[Dataset excerpt]
* * * *

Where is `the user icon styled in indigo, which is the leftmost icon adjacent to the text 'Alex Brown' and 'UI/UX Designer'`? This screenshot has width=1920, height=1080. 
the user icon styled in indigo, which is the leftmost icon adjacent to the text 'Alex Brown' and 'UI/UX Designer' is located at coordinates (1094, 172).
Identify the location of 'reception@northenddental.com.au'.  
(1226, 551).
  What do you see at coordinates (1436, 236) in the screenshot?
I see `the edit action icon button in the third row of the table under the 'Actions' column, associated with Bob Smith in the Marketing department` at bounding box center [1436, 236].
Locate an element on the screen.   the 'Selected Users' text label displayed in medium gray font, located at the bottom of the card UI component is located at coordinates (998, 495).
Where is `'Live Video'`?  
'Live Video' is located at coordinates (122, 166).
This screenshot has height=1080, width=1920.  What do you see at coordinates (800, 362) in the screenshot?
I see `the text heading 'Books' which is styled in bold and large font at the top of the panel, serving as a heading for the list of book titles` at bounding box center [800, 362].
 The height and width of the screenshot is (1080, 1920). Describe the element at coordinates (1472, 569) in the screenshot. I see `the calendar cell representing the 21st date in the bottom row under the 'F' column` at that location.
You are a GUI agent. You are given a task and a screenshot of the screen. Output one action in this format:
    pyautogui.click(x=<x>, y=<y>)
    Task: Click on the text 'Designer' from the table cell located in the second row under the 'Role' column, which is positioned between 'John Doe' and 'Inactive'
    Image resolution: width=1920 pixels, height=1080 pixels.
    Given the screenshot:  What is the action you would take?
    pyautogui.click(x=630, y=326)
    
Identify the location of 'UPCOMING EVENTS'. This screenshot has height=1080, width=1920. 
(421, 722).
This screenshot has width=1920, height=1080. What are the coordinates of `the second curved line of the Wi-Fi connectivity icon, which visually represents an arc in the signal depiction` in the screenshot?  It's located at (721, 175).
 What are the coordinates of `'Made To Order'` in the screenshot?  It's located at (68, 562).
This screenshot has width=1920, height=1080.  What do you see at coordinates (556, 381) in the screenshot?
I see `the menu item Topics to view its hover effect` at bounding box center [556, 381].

* * * *

▶ _To do_
Return all of the material above verbatim, with every line unchanged.

▶ _Correct result_
Where is `the user icon styled in indigo, which is the leftmost icon adjacent to the text 'Alex Brown' and 'UI/UX Designer'`? This screenshot has width=1920, height=1080. 
the user icon styled in indigo, which is the leftmost icon adjacent to the text 'Alex Brown' and 'UI/UX Designer' is located at coordinates (1094, 172).
Identify the location of 'reception@northenddental.com.au'.  
(1226, 551).
  What do you see at coordinates (1436, 236) in the screenshot?
I see `the edit action icon button in the third row of the table under the 'Actions' column, associated with Bob Smith in the Marketing department` at bounding box center [1436, 236].
Locate an element on the screen.   the 'Selected Users' text label displayed in medium gray font, located at the bottom of the card UI component is located at coordinates (998, 495).
Where is `'Live Video'`?  
'Live Video' is located at coordinates (122, 166).
This screenshot has height=1080, width=1920.  What do you see at coordinates (800, 362) in the screenshot?
I see `the text heading 'Books' which is styled in bold and large font at the top of the panel, serving as a heading for the list of book titles` at bounding box center [800, 362].
 The height and width of the screenshot is (1080, 1920). Describe the element at coordinates (1472, 569) in the screenshot. I see `the calendar cell representing the 21st date in the bottom row under the 'F' column` at that location.
You are a GUI agent. You are given a task and a screenshot of the screen. Output one action in this format:
    pyautogui.click(x=<x>, y=<y>)
    Task: Click on the text 'Designer' from the table cell located in the second row under the 'Role' column, which is positioned between 'John Doe' and 'Inactive'
    Image resolution: width=1920 pixels, height=1080 pixels.
    Given the screenshot:  What is the action you would take?
    pyautogui.click(x=630, y=326)
    
Identify the location of 'UPCOMING EVENTS'. This screenshot has height=1080, width=1920. 
(421, 722).
This screenshot has width=1920, height=1080. What are the coordinates of `the second curved line of the Wi-Fi connectivity icon, which visually represents an arc in the signal depiction` in the screenshot?  It's located at (721, 175).
 What are the coordinates of `'Made To Order'` in the screenshot?  It's located at (68, 562).
This screenshot has width=1920, height=1080.  What do you see at coordinates (556, 381) in the screenshot?
I see `the menu item Topics to view its hover effect` at bounding box center [556, 381].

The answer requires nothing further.